The Hedda Gabler Project

The Hedda Gabler Project


a new performance by:

in situ:

based on Hedda Gabler by Henrik Ibsen


Aunt Julle:Sakura Nishimura

Berthe:Bella Stewart

Jorgen Tesman:Leon Coleman

Hedda Tesman:Christine Cellier

Mrs Elvsted: Katrina Vero

Judge Brack:Richard Spaul

Ejlert Lovborg:Mark Sparrow

directed by:Richard Spaul

camera operator:Pete Arnold

music:Henryk Gorecki

(Symphony No. 3)

and works by:

Joy Division

Roxy Music

The Velvet Underground

The Smiths


Hedda Gabler was published in December 1890 and first performed at the Residenztheater, Munich, in January, 1891. It is one of the most frequently performed of all plays, despite the fact that it appears to have shocked, baffled and indeed bored much of its audience when it was first performed.

It’s widely thought to mark a transitional point between Ibsen’s plays of social inquiry - A Doll’s House , Ghosts - that dealt primarily with the position of women in bourgeois society, and the plays of psychic exploration, in which the gaze is turned inwards, exploring the inner lives of the characters, including what, after the advent of Freud, would be termed The Unconscious. This new approach is apparent in the late plays, beginning with The Master Builder.

Hedda Gabler has elements of both. The predicament of the central character, and her violent and destructive reaction to it, is reminiscent of the problems encountered by Ibsen’s earlier heroines, Nora and Mrs Alving, but the preoccupation with the Demonic - those obscure drives associated with power, sexuality, alcohol and thwarted creativity point towards the darker, brooding, worlds of the late plays.


What you’re going to see this evening is not simply another performance of Hedda Gabler. The play will be performed, complete and unabridged, and it can be watched either live or on television, but in addition to that, the different actors will be offering a number of different perspectives, narratives and performances all of which are intended to shed light on the play itself. In this way, what we hope to do is to offer both a performance of the play and an illuminating commentary on it, at one and the same time.

It is a multi-focal performance. This is still a fairly new concept in theatre and it means that you are invited to walk around The House, watching whatever you like. The action happens in several different rooms and spaces simultaneously and so you need to choose which bits you want to follow. You can’t watch all of it. Any rooms that you are not intended to enter will be locked.

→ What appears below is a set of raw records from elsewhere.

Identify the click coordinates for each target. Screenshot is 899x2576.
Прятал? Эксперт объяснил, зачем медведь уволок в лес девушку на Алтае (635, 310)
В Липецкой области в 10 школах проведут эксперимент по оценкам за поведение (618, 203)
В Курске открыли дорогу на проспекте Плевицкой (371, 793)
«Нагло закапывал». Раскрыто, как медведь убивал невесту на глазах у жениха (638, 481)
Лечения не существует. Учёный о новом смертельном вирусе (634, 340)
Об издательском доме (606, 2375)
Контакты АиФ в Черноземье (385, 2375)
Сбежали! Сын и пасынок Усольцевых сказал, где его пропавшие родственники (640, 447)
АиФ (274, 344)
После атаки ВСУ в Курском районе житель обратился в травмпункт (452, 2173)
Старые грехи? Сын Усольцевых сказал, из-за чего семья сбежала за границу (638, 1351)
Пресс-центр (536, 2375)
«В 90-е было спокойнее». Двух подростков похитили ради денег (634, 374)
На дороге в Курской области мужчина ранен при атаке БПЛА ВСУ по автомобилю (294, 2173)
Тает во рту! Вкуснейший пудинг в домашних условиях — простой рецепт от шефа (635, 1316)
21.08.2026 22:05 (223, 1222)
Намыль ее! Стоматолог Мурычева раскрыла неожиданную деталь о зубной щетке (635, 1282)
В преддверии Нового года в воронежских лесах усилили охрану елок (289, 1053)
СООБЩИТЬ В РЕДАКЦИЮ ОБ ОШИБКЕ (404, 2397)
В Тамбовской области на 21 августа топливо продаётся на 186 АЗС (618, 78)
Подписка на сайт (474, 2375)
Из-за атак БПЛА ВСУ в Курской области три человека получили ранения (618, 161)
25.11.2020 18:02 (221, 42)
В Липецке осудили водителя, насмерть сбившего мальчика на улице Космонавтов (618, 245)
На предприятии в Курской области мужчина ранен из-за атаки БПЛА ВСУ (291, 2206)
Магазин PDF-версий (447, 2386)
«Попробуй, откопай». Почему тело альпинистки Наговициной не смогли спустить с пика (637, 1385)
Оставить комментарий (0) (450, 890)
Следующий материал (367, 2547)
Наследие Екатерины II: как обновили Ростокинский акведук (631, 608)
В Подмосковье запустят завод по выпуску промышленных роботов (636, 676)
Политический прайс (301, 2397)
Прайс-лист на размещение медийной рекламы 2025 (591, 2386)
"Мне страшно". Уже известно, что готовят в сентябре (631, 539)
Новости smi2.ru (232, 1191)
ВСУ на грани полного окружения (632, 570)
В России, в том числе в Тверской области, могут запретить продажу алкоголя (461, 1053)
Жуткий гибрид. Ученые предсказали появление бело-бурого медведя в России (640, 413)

Since this is a little unusual, you may not be entirely sure what’s expected of you, so these guidelines might help:

1. Please don’t talk during the performance, preferably not to each other and certainly not to the performers. In this respect, despite the unusual setting, it’s an entirely conventional performance.

2. Please leave things as you find them. If a light is off, please leave it so, if a tap is running, or music is playing, please leave it as it is. The exception to this is doors. If a door to a room is shut, you are very welcome to open it and go inside or outside. There may well be things happening behind closed doors that are worth watching.

3. For your own safety and that of others, please move around at a slow pace and take care, especially when going up and down stairs and closing and opening doors.

4. You are free to go where you like - there is no ‘wrong’ place for you to be, and this means you’re welcome to sit on chairs, beds or floors as you wish. Please co-operate with the performers however - and be willing to move if a performer appears to need the space you are occupying.

5. Please rest assured that there is no audience participation involved. You will not be exposed or embarrassed in any way during the performance, although you will be addressed by the actors at quite close quarters. You’re not expected to join in, or do anything other than move about where you wish and watch the performance.

The performance lasts approximately 2 hours.

Smoking is strictly forbidden anywhere in The House.

Please switch off all mobile phones during the performance.

All of the performers in The Hedda Gabler Project have joined the group as a result of attending in situ:’s theatre courses. These courses are open to all regardless of previous acting experience. If you want to know more about them, or about our performances and residencies, please call us on: 01223 211451, email us on: or visit our website at:

We hope you enjoy it.

NB: The pistol used in the performance is a replica, designed for firing blanks. It will not be discharged at any point during the performance.